Aku bilang kamu bodoh saat itu. Dan kamu hanya tersenyum, senyuman khas yang selalu menenggelamkan bola matamu. Lucu.

Gempa. Sesuatu yang sudah sangat biasa untuk orang sepertimu. Katamu lagi, sejak kecil kamu sudah terbiasa sarapan gempa. Jadi tidak ada yang spesial dengan gempa. Karenanya kamu seringkali mentertawakanku yang panik ketika bumi sedang bergoyang cha cha. Kamu juga sering meledekku dengan bilang kalau mukaku seperti orang kebelet buang hajat saat ada gempa. Kurang ajar.

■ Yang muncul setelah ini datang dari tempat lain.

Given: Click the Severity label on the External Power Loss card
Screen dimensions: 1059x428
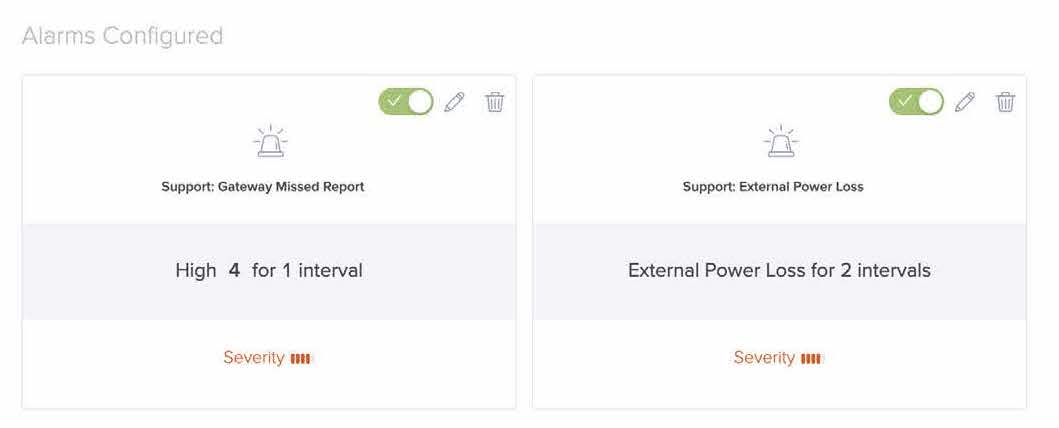Looking at the screenshot, I should tap(765, 358).
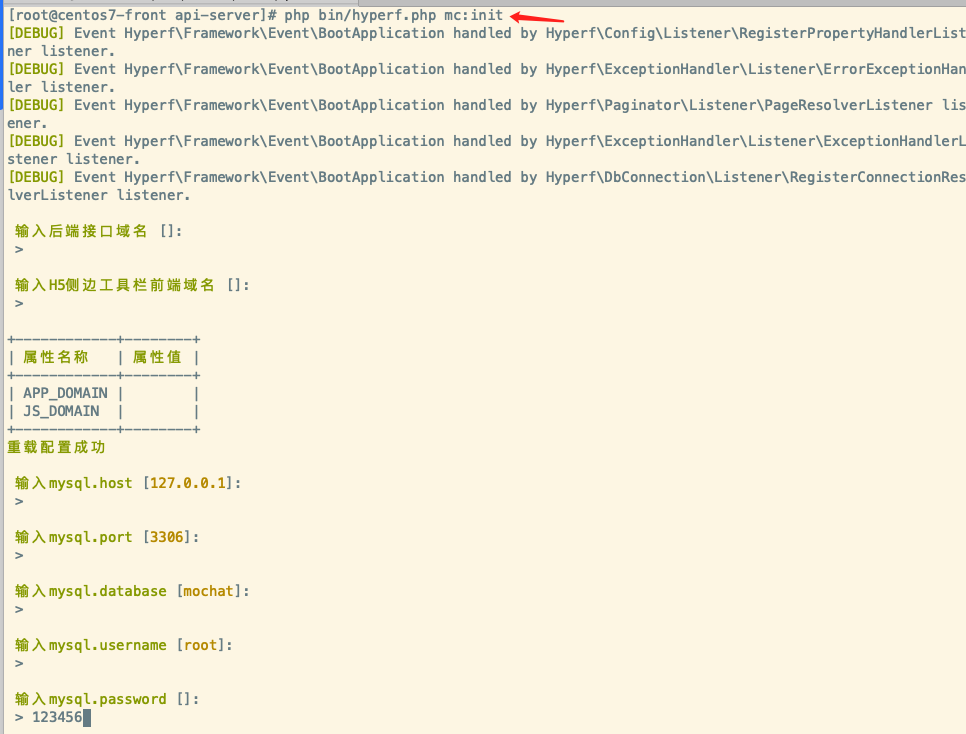Click the default database name mochat

coord(208,591)
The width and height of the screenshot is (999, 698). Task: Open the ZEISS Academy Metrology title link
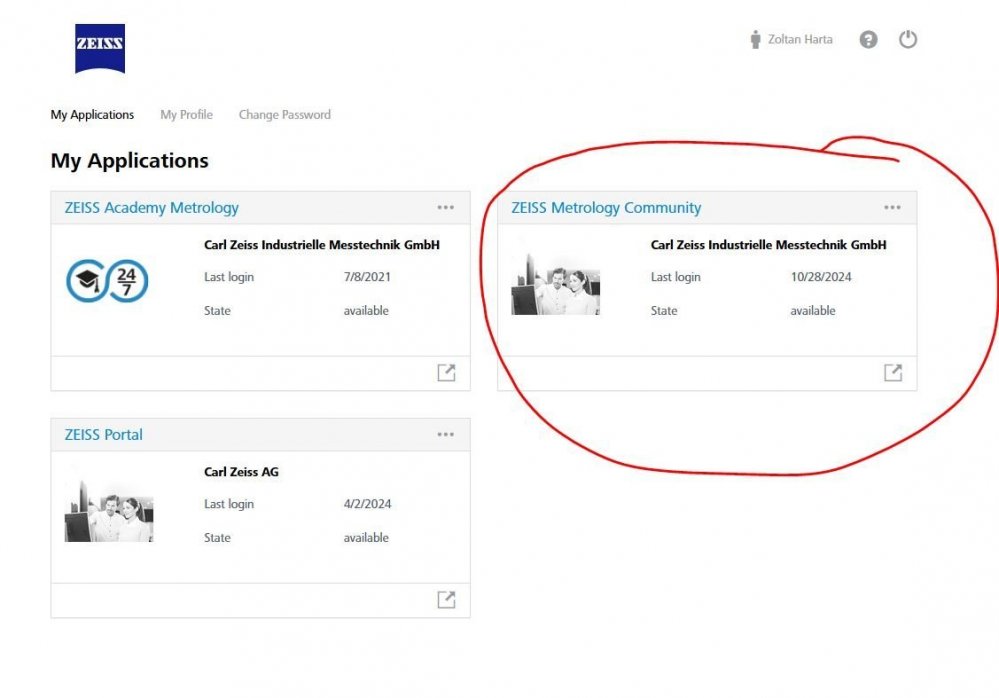(151, 208)
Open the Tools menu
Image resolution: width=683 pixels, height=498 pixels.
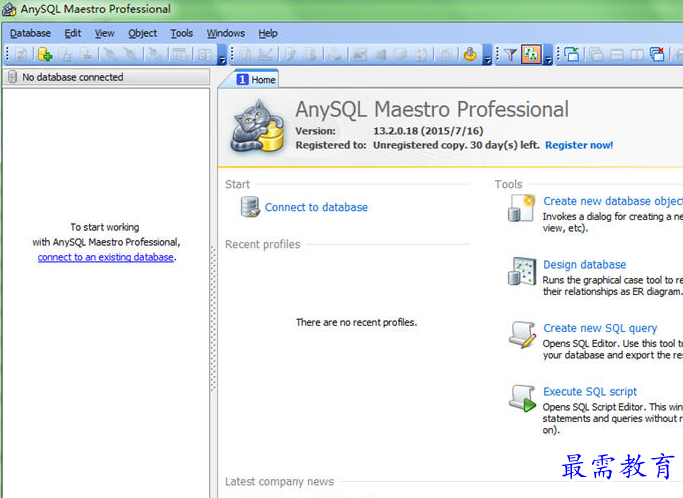(181, 33)
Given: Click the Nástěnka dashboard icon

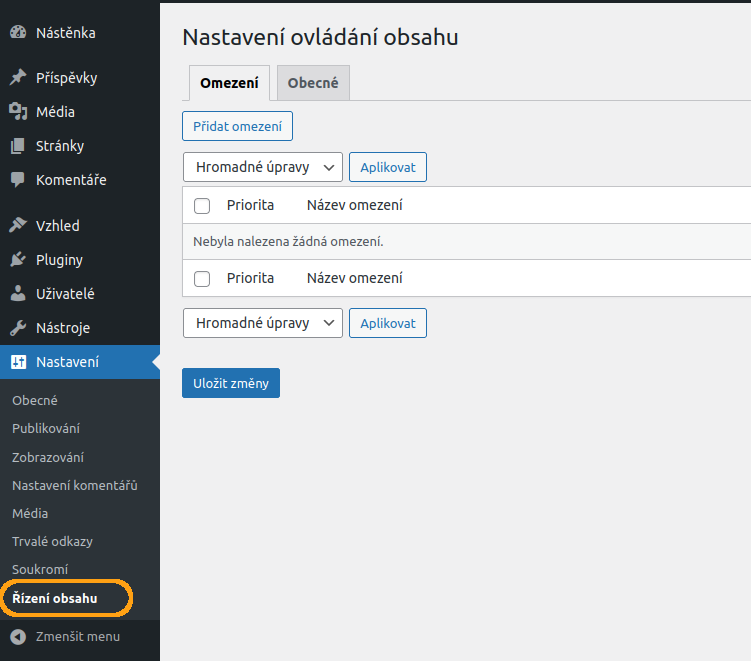Looking at the screenshot, I should pos(18,33).
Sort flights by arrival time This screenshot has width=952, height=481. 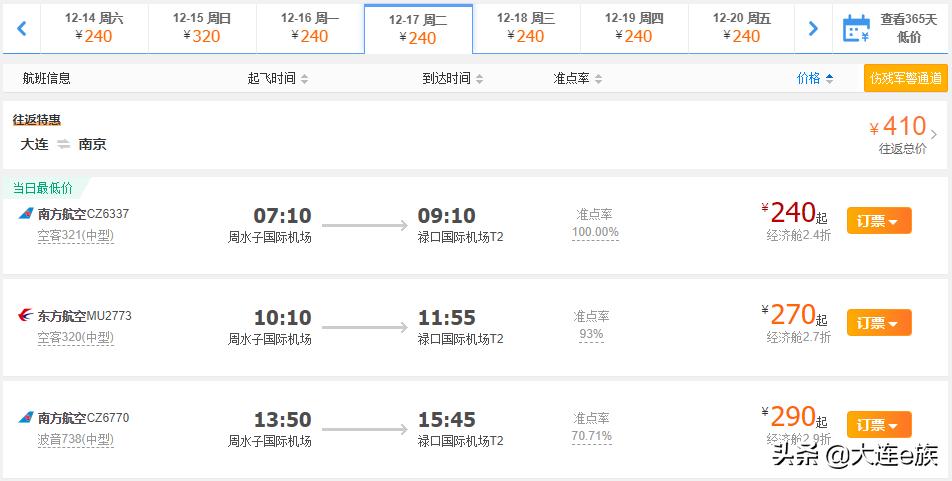[452, 78]
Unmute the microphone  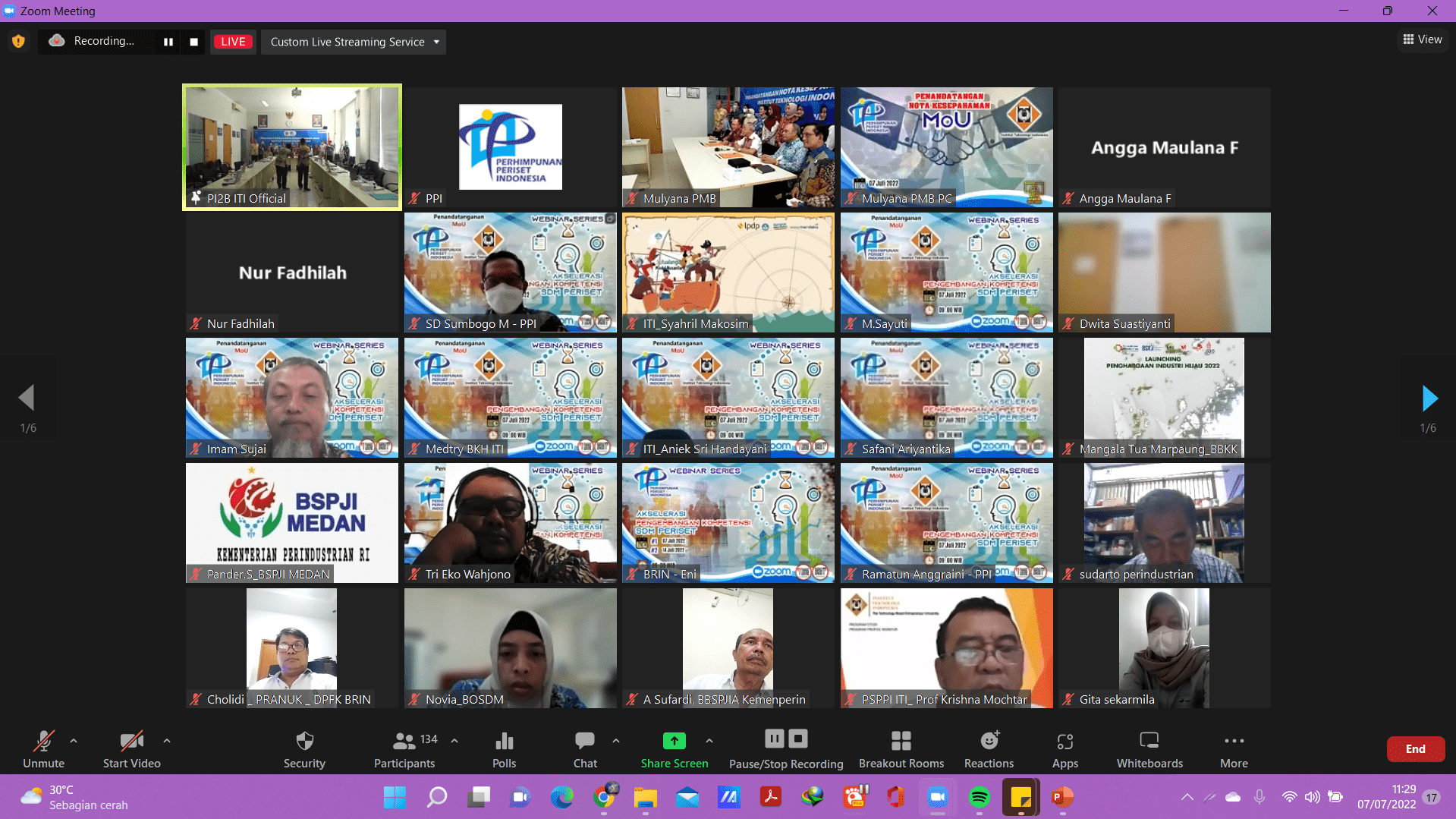tap(43, 748)
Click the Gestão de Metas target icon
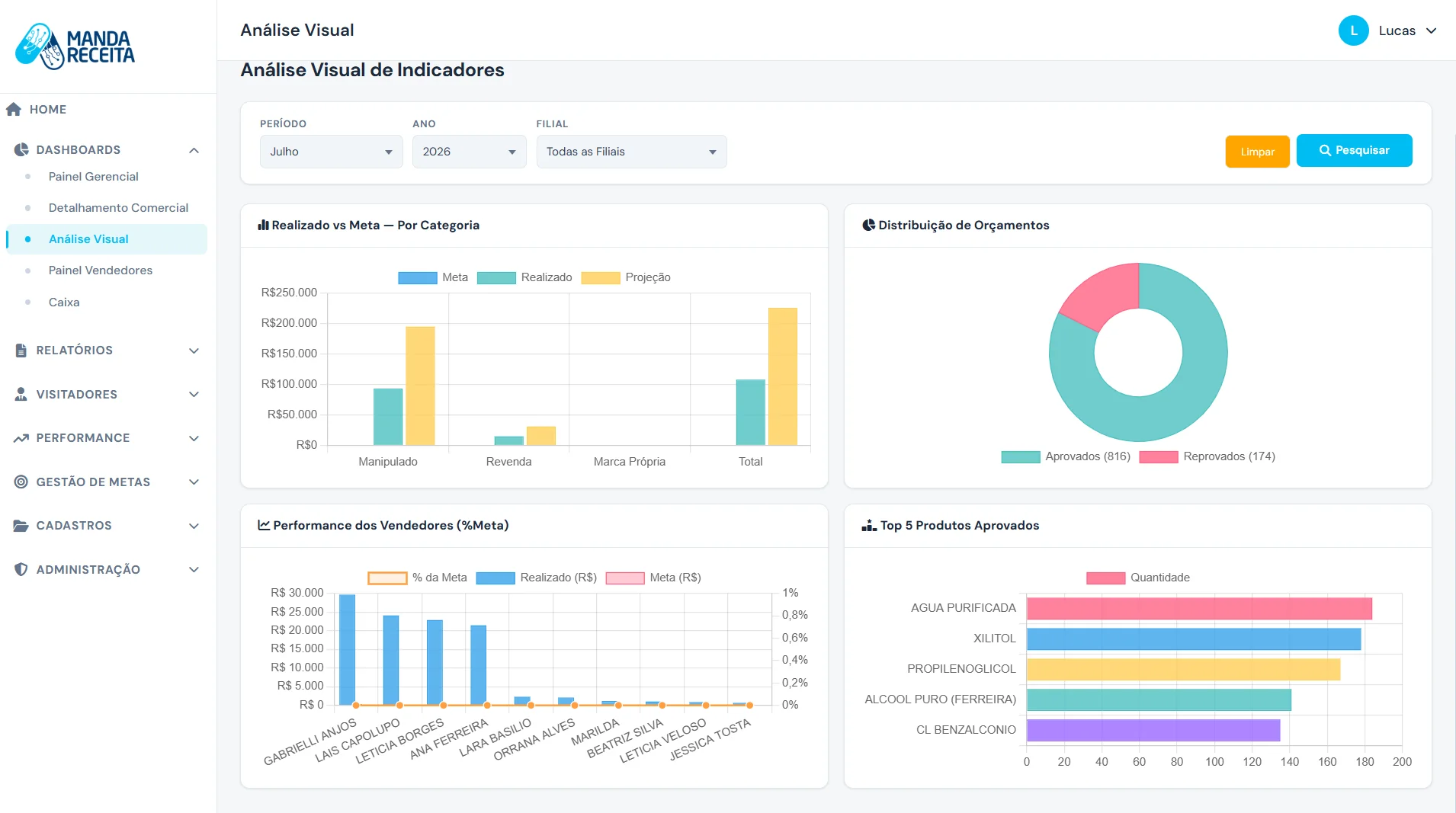1456x813 pixels. tap(21, 482)
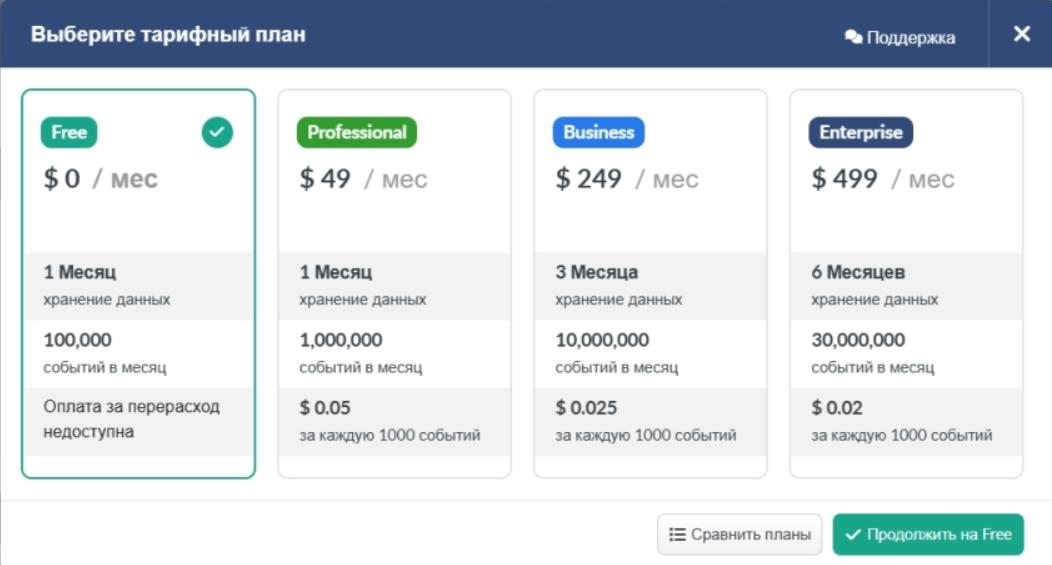
Task: Choose the $ 249 / мес price card
Action: click(x=650, y=284)
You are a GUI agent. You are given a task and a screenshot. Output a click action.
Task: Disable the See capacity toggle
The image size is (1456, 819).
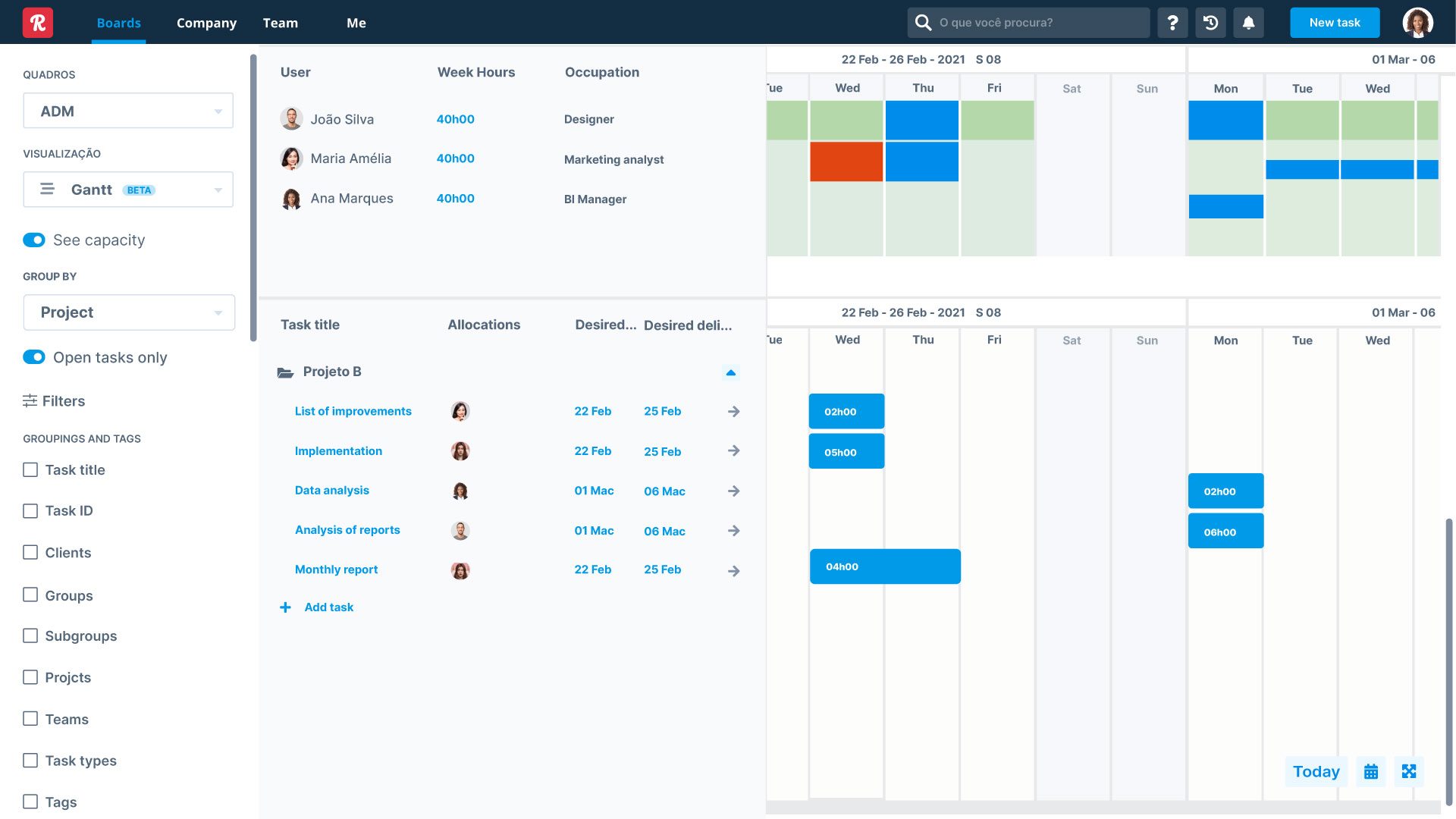tap(34, 240)
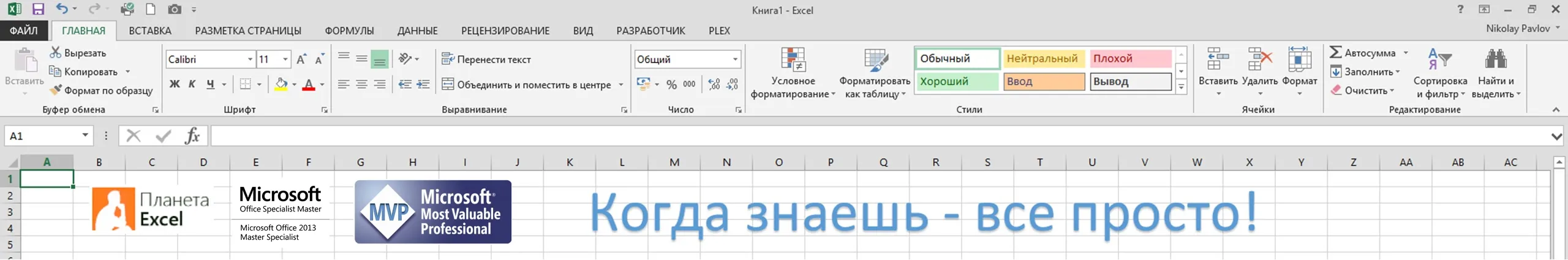This screenshot has width=1568, height=260.
Task: Open the Name Box dropdown arrow
Action: pyautogui.click(x=85, y=136)
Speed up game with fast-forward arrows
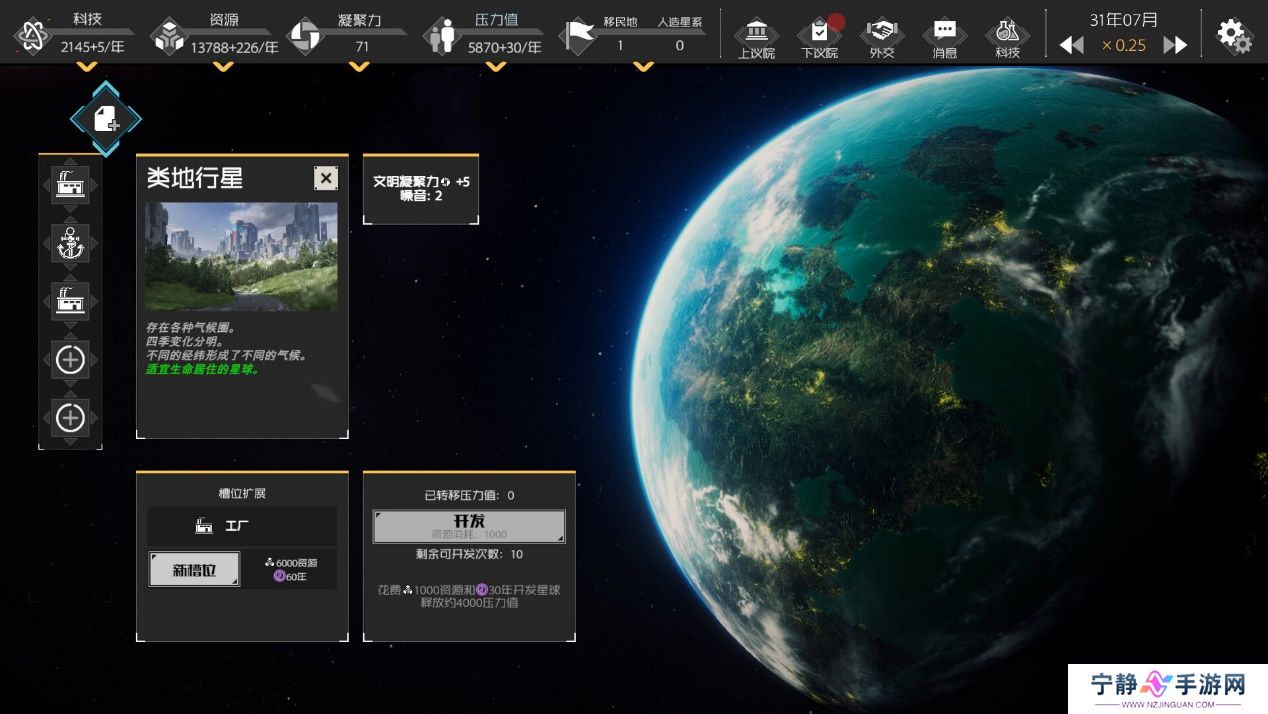 click(1175, 45)
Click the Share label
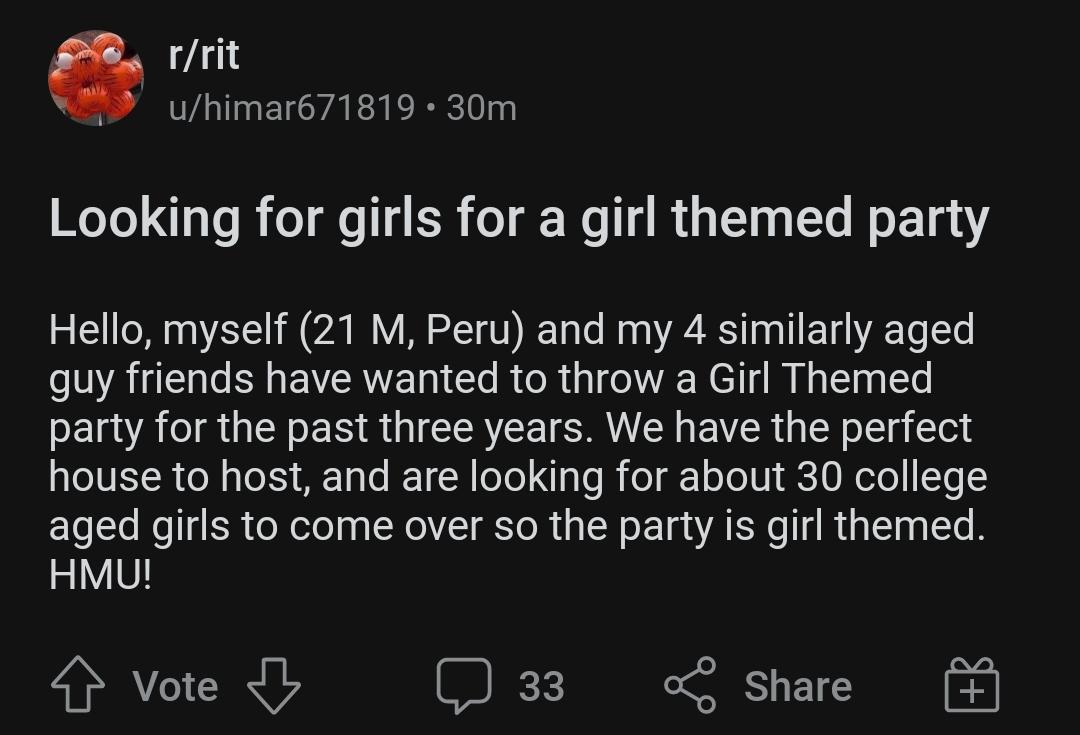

Tapi gempa-gempa yang dulu sering kita rasakan bersamaan tidak sebesar gempa yang kemarin menggoyang negaramu. Aku yakin itu. Bumi tidak lagi menarikan cha cha yang beritme seperti leluconmu dulu. Dengan kekuatan 8,9 skala Richter aku tahu goyangan seperti apa yang kamu rasakan disana. Ketika aku mendengar berita itu, yang pertama terlintas dipikiranku adalah kamu. Ada khawatir yang tiba-tiba menyelinap.

Sedang dimana kamu saat itu? Apakah kamu sedang di laboratorium mengerjakan proyek-proyekmu? Atau kamu sedang ngabur dari kampus dan singgah di gerai burger seperti waktu dulu kamu sering menculikku? Aku benar-benar khawatir. Memang Tokyo letaknya jauh dari Sendai, tapi di berita aku juga mendengar bahwa di Tokyopun getarannya terasa begitu kuat. Termasuk di kampus kita dulu. Dan aku tahu kamu senang berada di kampus, duduk-duduk di lorong panjang tempat dulu kita sering curi-curi kesempatan untuk berciuman.

Apapun itu, aku dari jauh mendoakanmu. Semoga kamu dan keluargamu baik-baik saja. Tidak ada kerusakan berat yang terjadi di rumahmu. Rumah penuh kenangan, rumah yang ingin rasanya aku mengunjunginya lagi kapan-kapan. Bila kamu kemudian teringat aku yang mengkhawatirkanmu dari jauh, kirimkanlah sebuah kabar yang aku harap sebuah kabar baik. Aku mencoba menghubungimu dan rumahmu tapi masih belum berhasil tersambung sampai sekarang. Adakah kamu mengganti nomer-nomer teleponmu? Atau bukalah saja list emailmu, dan temukan email yang aku kirimkan pagi ini. Tolong balas dan kabarkan. Aku hanya ingin tahu keadaanmu.

Tuhan, ini bahasa Mu yang paling dimengerti. Ampunilah dosa orang-orang yang terkena musibah, dan dosa-dosa kami yang berdoa. Amin. #prayforjapan #prayforindonesia #prayforworld

Apisindica – Untuk memahami postingan ini diperlukan membaca sebanyak : 1 kali

4 komentar:

Farrel Fortunatus mengatakan...

another si mata segaris? hmmmhhmm... semoga semuanya baek" saja.

nita mengatakan...

Iya smoga semuanya baik2 saja dan segera dipulihkan. amin

Enno mengatakan...

semoga temenmu baik2 aja....
sukurlah temenku disana baik2 aja...

still pray for japan

Apisindica mengatakan...

@farrel: yup, another si mata segaris. hehehe... Amiiin, semoga dia baik-baik saja.

@nita: amiiin

@enno: iyah semoga dia baik-baik saja disana..amiiin.